Had a similar experience when our oldest son was about 18 months old. He was having trouble keeping stuff down, and had a high fever. Tried giving him liquid Tylenol to help break the fever. He normally liked getting Tylenol, but he threw it up after a few minutes. We tried giving it to him again later, with the same results. On our third attempt, he was gagging and retching when we got the liquid in his mouth (I think he was making that flavor association with getting sick).

So, he was rejecting medicine and then wouldn't take any liquids. We got very worried, and did the late-night call to the pediatrician on duty as to when we need to make that decision that it's time to go to the ER. He didn't say "Don't go to the ER," but he said if you go, it's going to be 12 hours or so of rehydration therapy, and you only want to do that if things are really getting serious. I sadly can't remember the exact yardsticks he gave us over the phone, but there were several "rule of thumb" indicators he pointed out so we would know when it really was time to go to the ER. (I had to specifically ask him "how will we know when it's time?")

Our son already had dried cracked lips - the indicators he gave us were something to do with around the eyes and, I think, between the eyes/eyebrows region - really wish I could remember the indicators he pointed out.

As others have said, we tried a variety of liquids - water, watered down juice, pedialyte. I went to a 24-hour pharmacy looking for pedialyte frozen pops, and the pharmacist also pointed out Pediacare frozen pops - I had thought they had fever reducers in them, but just did a google search and the press releases make a point of saying there is no fever reducer in them - hmm.

Anyway, he continued to reject liquids for a long time, but did take the Pediapop when I asked him if he wanted ice cream (I was careful to make no hint that it was a medicine, and it comes in the same form as those plastic-wrapped freezer pops where you cut the end and slide it down as they eat it).

Finally, after a long night of lying next to him on the futon couch and intermittent bouts of trying to get him to drink something/anything, he took a sip of water from a straw, paused, said "More," drank some more, then said "Good." Nearly brought me to tears.

Anyway, lots of good advice from others in this thread - at some point, any kind of liquid is probably a good thing, and I like the ideas posted of jello or applesauce. Regular popsicles or medicated popsicles are a good idea. Also, try chipping them up/making them like a snow cone and eating with a spoon. Also, have straws and/or crazy straws on hand - anything that can make it a treat might be enough to make them drink. I also try to keep a package of the pedialyte pops frozen all the time.

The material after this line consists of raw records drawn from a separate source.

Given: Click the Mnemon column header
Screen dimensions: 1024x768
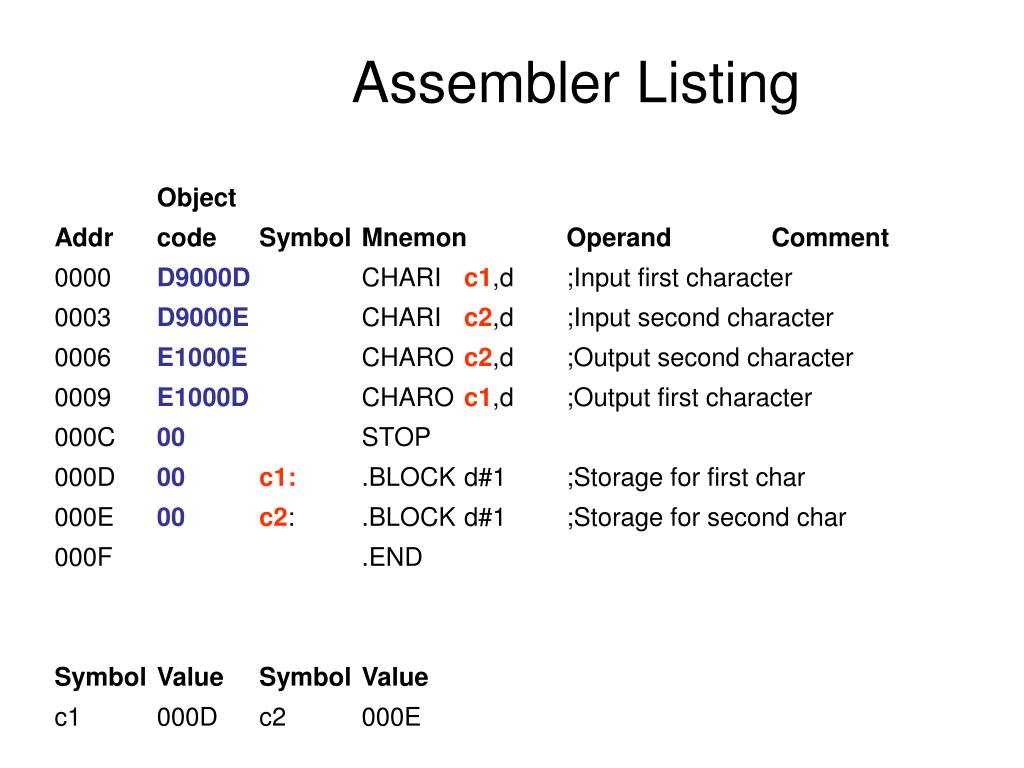Looking at the screenshot, I should coord(414,238).
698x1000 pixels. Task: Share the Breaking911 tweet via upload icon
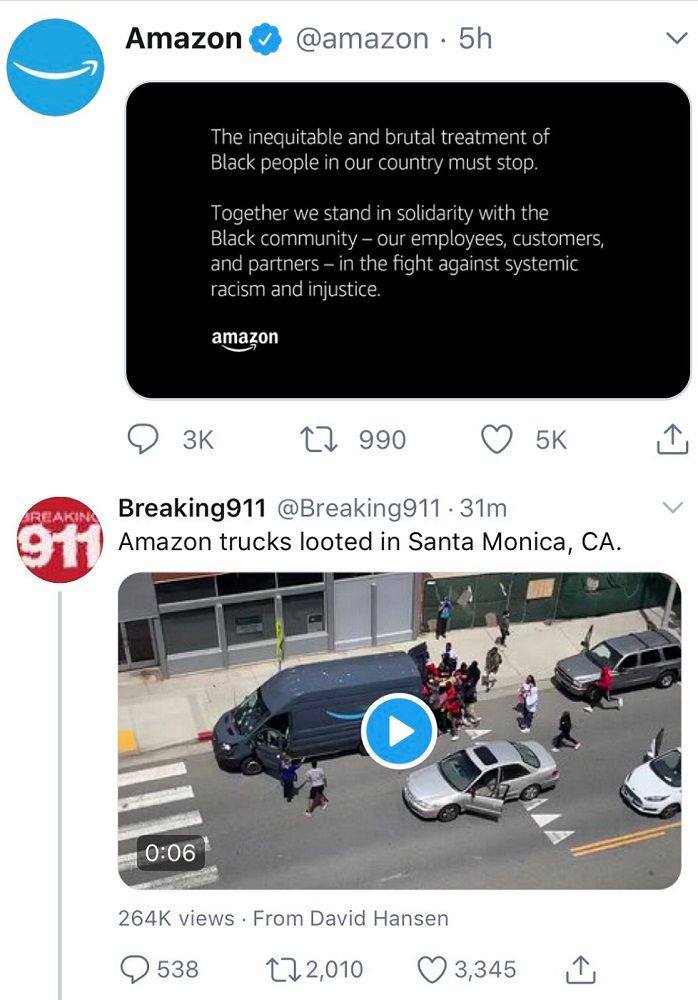[x=581, y=969]
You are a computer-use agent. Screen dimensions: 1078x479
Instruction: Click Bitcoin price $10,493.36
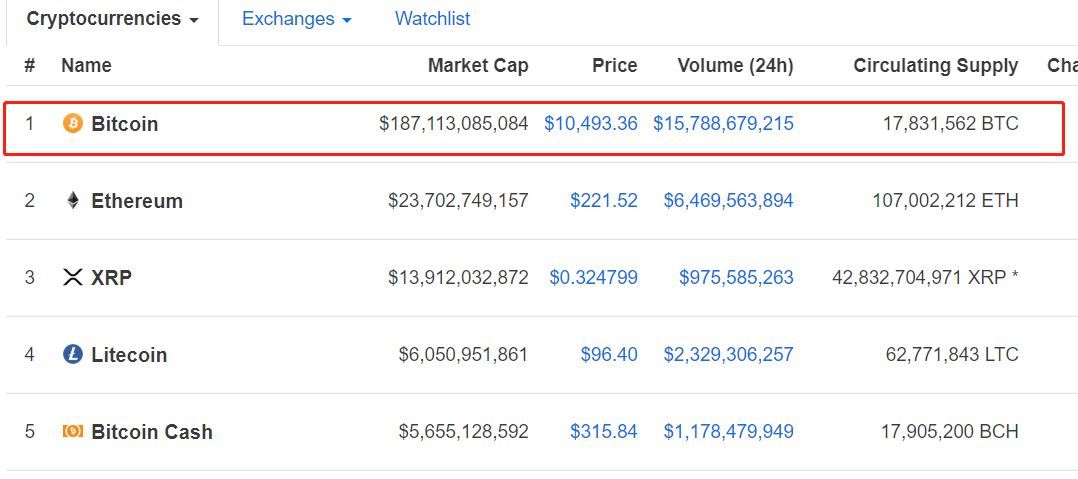(591, 124)
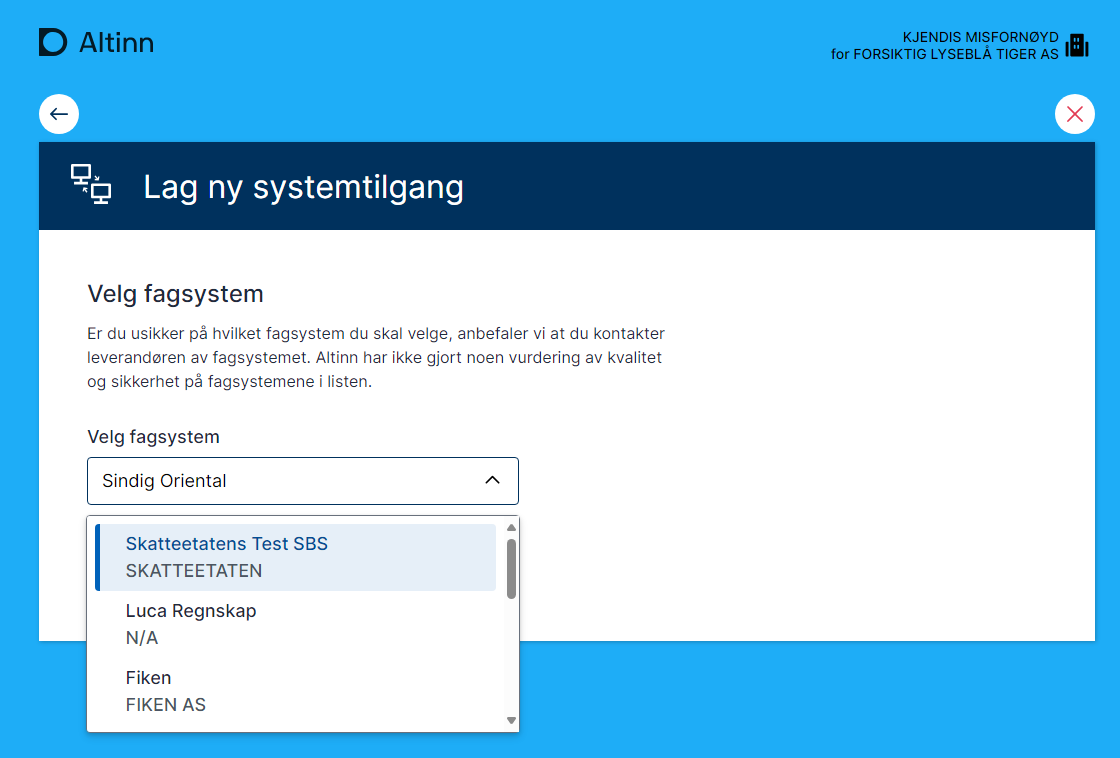Close the dialog with the red X

tap(1075, 114)
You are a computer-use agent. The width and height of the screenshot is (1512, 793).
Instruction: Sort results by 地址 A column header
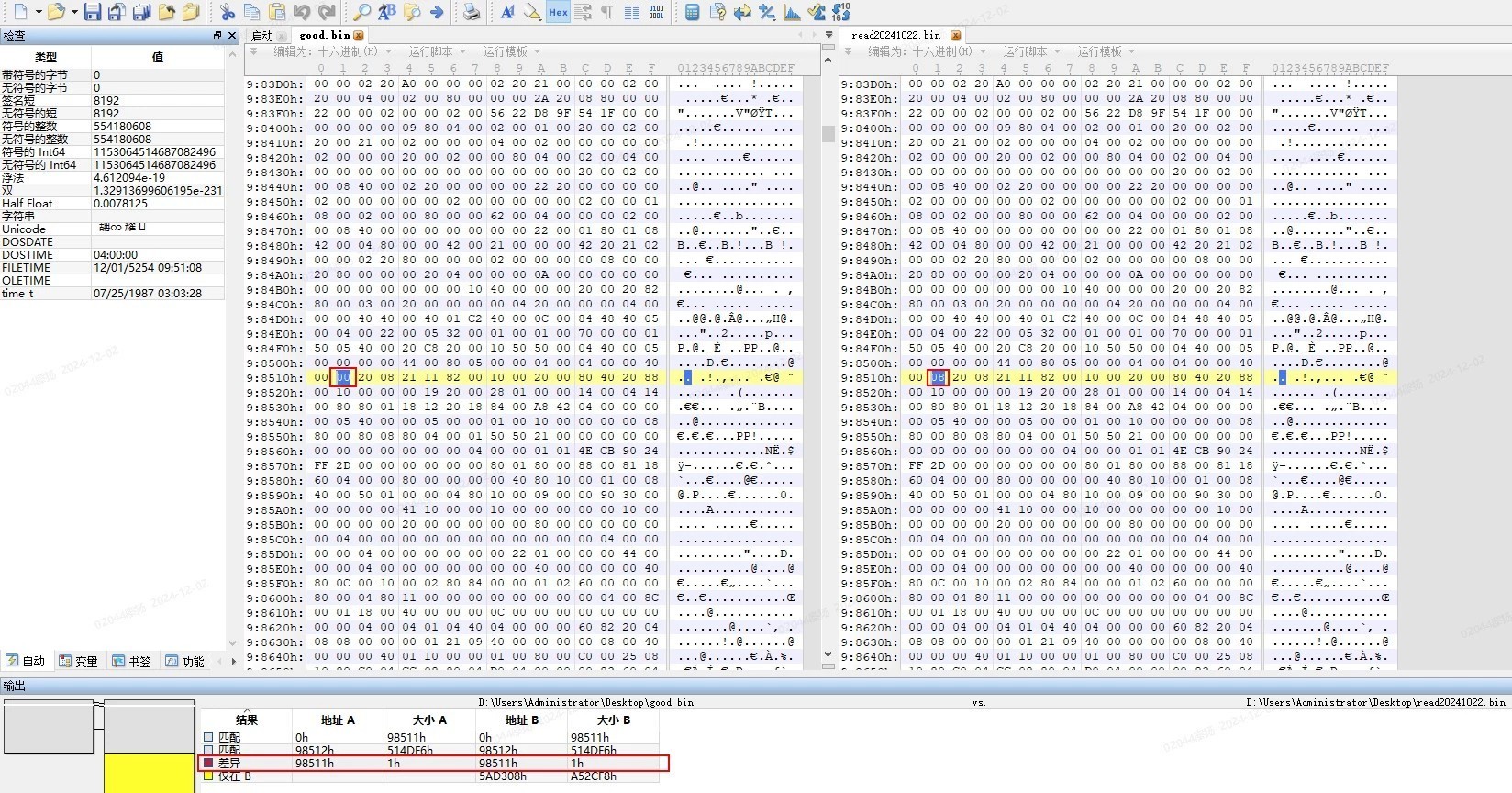(338, 720)
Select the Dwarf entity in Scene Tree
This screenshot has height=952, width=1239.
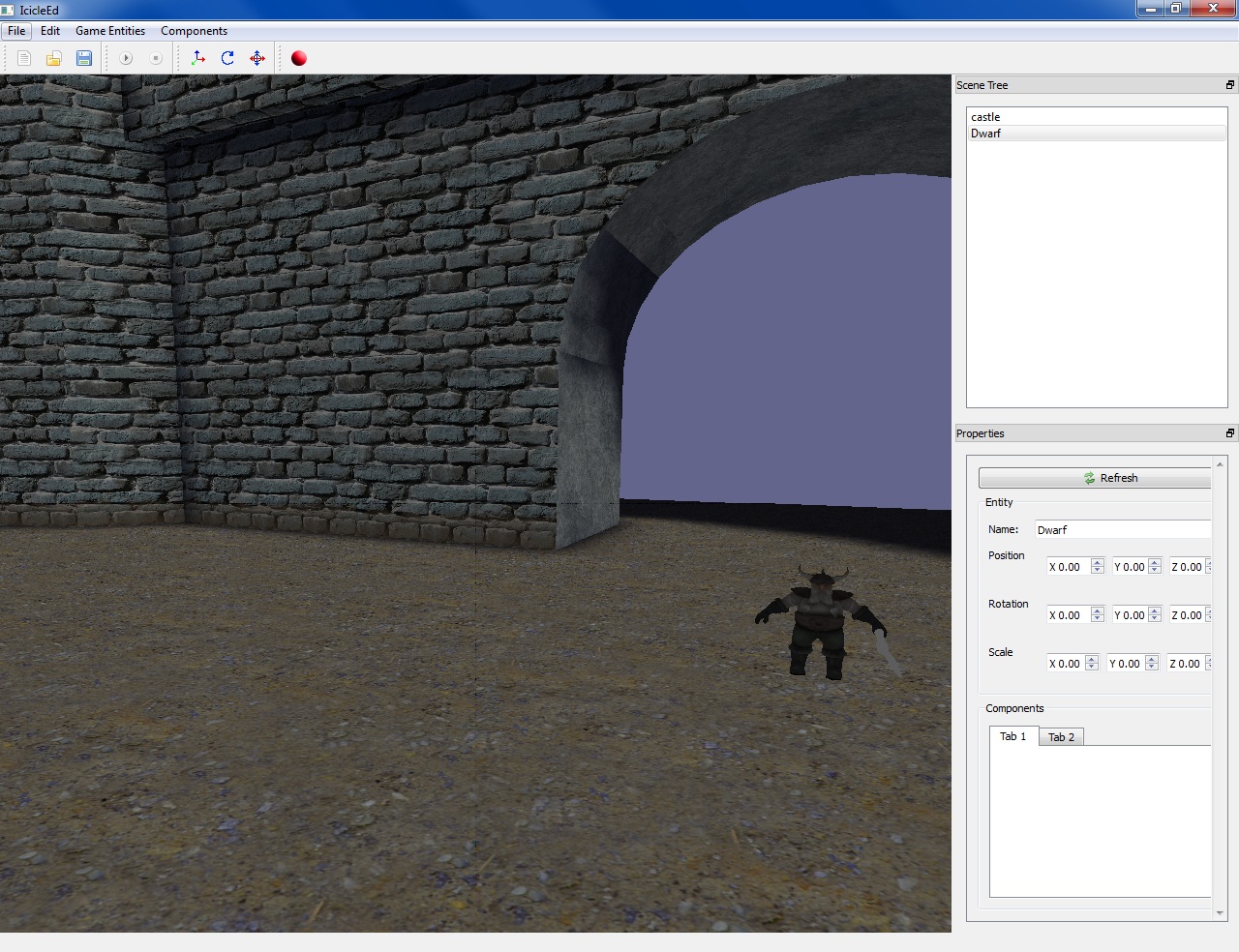point(986,133)
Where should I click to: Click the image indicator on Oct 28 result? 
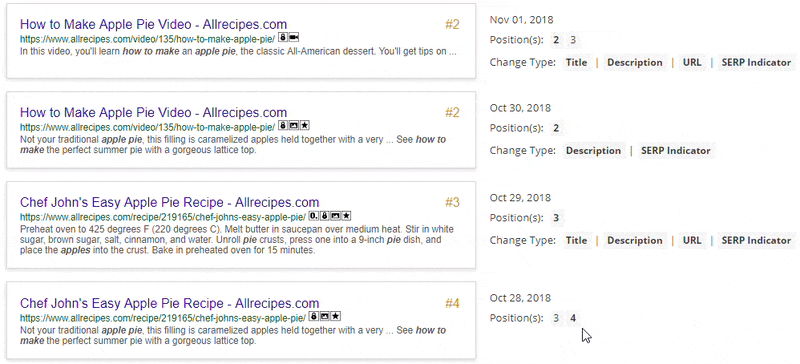point(324,317)
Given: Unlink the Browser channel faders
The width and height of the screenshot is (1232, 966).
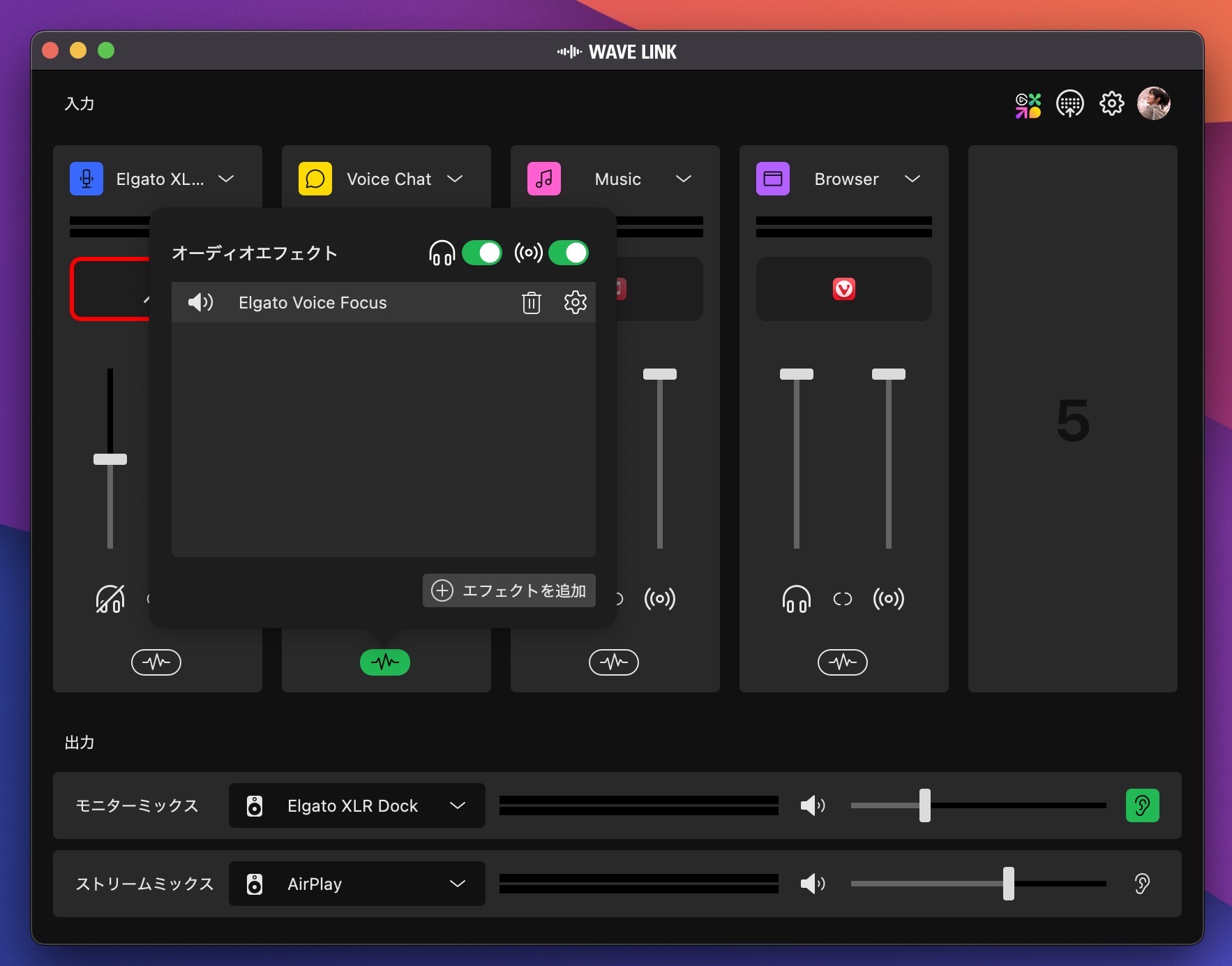Looking at the screenshot, I should tap(842, 599).
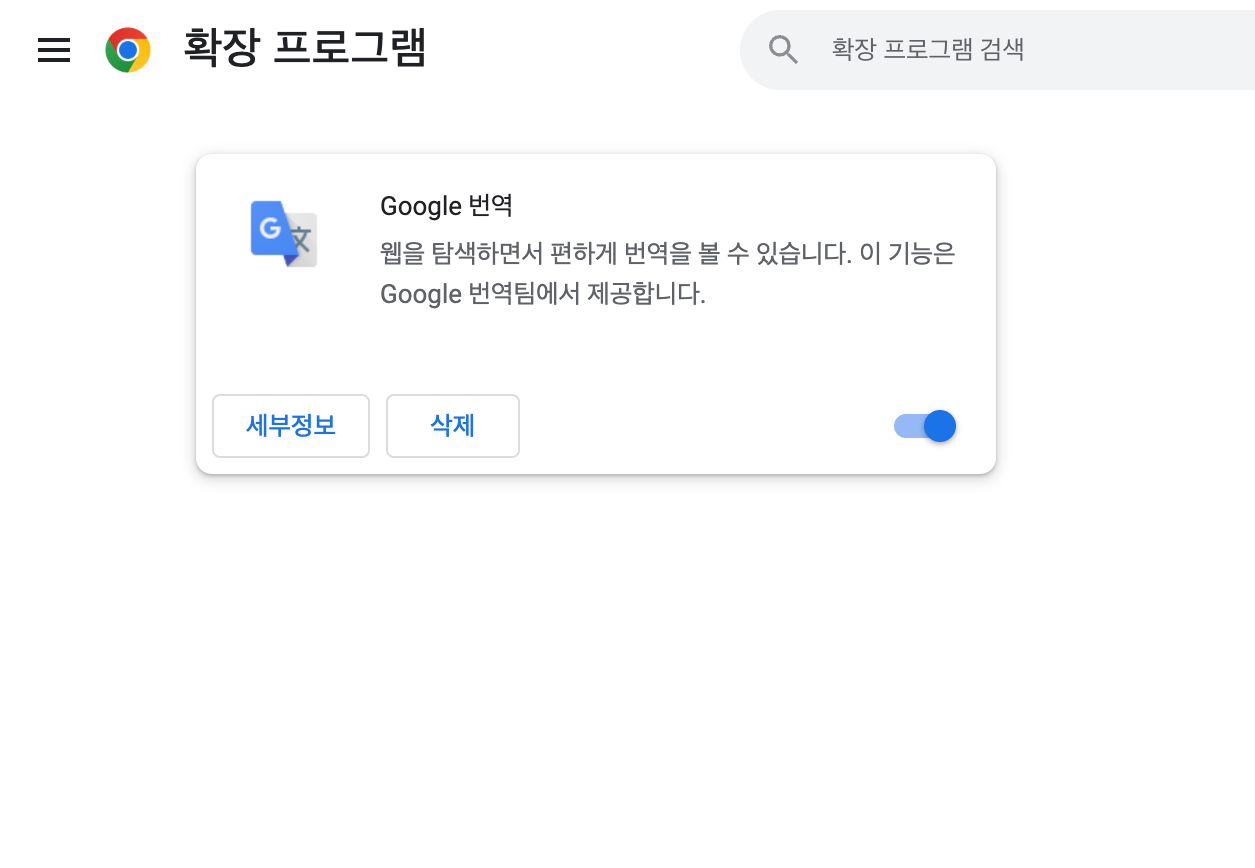This screenshot has width=1255, height=868.
Task: Disable the Google 번역 extension toggle
Action: [x=924, y=425]
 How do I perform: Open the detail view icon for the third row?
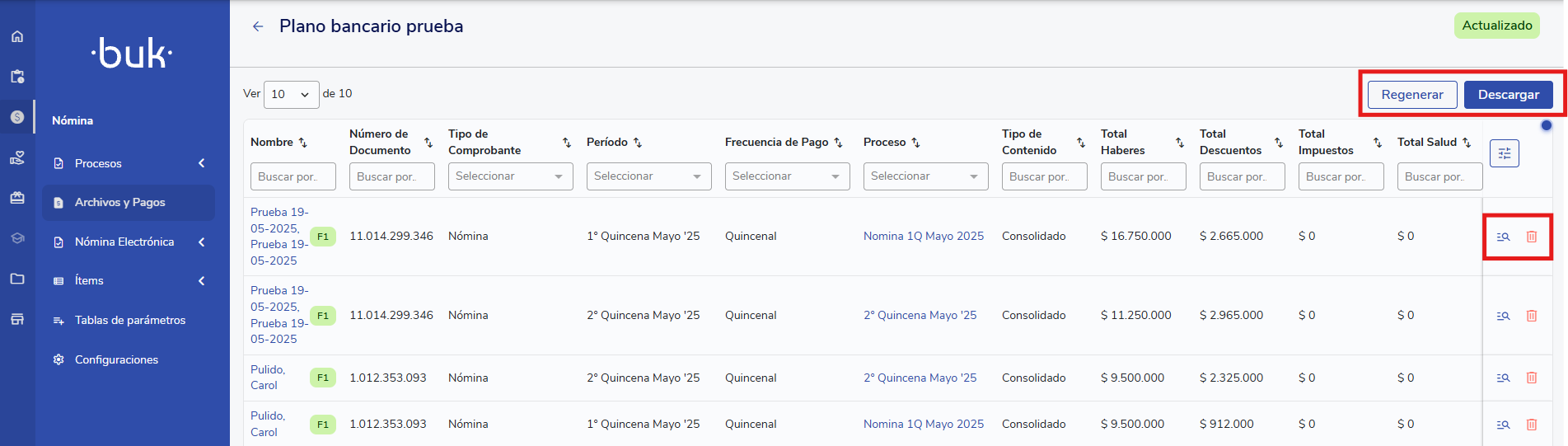1503,378
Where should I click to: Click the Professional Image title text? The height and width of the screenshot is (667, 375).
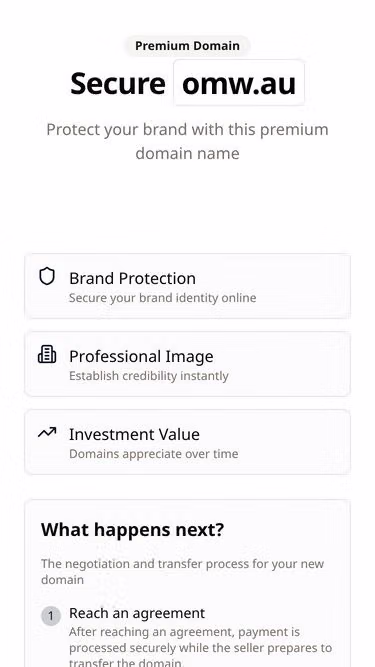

My mom used to give us flat, room-temp ginger ale to settle our stomachs - and soda crackers or dry white toast.

Another thing I've found - I've always felt it important to keep Pedialyte on hand, but the times I've tried to use it, I'd open up the two-liter (or whatever size they are) big bottle, then the kids might drink 1/4 cup of it or less, then you can't keep it long once it's opened.

There's another brand of electrolyte drink that makes a "Blue's Clues" six pack of "squeezers" liquid - different colors and flavors, has a long flexible straw, and they're smaller so you're not throwing away a huge bottle once it's open.

Good luck - for me, this incident was one of my scariest, most nerve-wracking parenting episodes.